▶ EXERCISE PROMPT
What are the lines, written out exactly, from the one containing "Viewport: 931px width, 835px height." to the end of the entries below? Include both ends and nothing more.

>>>>

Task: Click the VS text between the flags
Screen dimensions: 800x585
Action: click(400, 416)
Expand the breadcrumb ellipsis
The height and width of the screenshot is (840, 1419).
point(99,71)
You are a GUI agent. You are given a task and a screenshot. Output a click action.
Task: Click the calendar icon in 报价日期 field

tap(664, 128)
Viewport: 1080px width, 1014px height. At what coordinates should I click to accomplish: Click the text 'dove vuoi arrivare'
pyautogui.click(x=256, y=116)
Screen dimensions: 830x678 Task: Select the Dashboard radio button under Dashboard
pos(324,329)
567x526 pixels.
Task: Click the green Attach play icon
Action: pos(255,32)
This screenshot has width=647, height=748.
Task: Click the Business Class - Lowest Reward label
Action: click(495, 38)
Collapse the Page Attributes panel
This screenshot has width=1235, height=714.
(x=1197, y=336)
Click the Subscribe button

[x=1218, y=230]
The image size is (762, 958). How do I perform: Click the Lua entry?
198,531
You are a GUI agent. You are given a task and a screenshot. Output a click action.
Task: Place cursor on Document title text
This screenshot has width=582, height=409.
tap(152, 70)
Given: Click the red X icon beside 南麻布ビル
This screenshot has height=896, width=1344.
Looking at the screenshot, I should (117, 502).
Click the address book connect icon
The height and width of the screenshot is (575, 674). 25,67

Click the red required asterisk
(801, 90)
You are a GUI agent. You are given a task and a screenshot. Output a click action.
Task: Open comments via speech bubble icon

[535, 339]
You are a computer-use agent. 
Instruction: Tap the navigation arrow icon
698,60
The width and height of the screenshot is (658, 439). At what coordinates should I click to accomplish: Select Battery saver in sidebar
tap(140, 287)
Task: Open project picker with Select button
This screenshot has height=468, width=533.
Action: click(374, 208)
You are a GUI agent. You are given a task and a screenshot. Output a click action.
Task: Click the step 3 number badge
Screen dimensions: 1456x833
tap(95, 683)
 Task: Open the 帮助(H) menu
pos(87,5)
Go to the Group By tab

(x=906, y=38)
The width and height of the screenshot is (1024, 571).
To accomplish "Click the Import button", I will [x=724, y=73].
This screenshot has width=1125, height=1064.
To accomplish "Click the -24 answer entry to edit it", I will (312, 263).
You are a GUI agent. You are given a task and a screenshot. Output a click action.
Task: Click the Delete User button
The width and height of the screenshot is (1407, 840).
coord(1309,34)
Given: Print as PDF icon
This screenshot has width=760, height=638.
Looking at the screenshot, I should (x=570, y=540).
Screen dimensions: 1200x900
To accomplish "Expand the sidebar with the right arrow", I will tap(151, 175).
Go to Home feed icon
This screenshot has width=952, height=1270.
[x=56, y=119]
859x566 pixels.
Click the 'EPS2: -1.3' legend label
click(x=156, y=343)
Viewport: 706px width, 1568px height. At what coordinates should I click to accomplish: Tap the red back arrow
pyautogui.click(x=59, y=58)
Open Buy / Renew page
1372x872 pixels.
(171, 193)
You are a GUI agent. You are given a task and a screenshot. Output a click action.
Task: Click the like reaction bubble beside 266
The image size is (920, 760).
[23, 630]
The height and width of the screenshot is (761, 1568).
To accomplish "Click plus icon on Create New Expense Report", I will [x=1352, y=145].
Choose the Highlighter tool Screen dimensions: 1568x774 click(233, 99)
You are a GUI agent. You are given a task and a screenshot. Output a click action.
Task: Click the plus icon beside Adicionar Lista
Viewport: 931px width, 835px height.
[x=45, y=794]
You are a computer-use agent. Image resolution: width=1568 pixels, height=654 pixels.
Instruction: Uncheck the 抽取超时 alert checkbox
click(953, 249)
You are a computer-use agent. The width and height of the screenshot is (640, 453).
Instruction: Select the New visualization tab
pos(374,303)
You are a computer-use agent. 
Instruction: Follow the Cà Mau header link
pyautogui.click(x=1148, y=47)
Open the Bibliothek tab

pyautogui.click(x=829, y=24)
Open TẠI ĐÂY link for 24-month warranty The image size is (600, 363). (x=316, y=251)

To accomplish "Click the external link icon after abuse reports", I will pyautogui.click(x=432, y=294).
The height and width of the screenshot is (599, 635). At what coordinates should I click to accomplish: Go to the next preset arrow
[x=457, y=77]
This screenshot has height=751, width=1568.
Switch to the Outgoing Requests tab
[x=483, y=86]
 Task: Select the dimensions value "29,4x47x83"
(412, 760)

<<<<

▶ RESPONSE AREA
Viewport: 931px width, 835px height.
[x=45, y=794]
You are a computer-use agent. Image resolution: width=1568 pixels, height=654 pixels.
Instruction: Uncheck the 抽取超时 alert checkbox
click(953, 249)
You are a computer-use agent. The width and height of the screenshot is (640, 453).
Instruction: Select the New visualization tab
pos(374,303)
You are a computer-use agent. 
Instruction: Follow the Cà Mau header link
pyautogui.click(x=1148, y=47)
Open the Bibliothek tab

pyautogui.click(x=829, y=24)
Open TẠI ĐÂY link for 24-month warranty The image size is (600, 363). (x=316, y=251)

To accomplish "Click the external link icon after abuse reports", I will pyautogui.click(x=432, y=294).
The height and width of the screenshot is (599, 635). At what coordinates should I click to accomplish: Go to the next preset arrow
[x=457, y=77]
This screenshot has height=751, width=1568.
Switch to the Outgoing Requests tab
[x=483, y=86]
 Task: Select the dimensions value "29,4x47x83"
(412, 760)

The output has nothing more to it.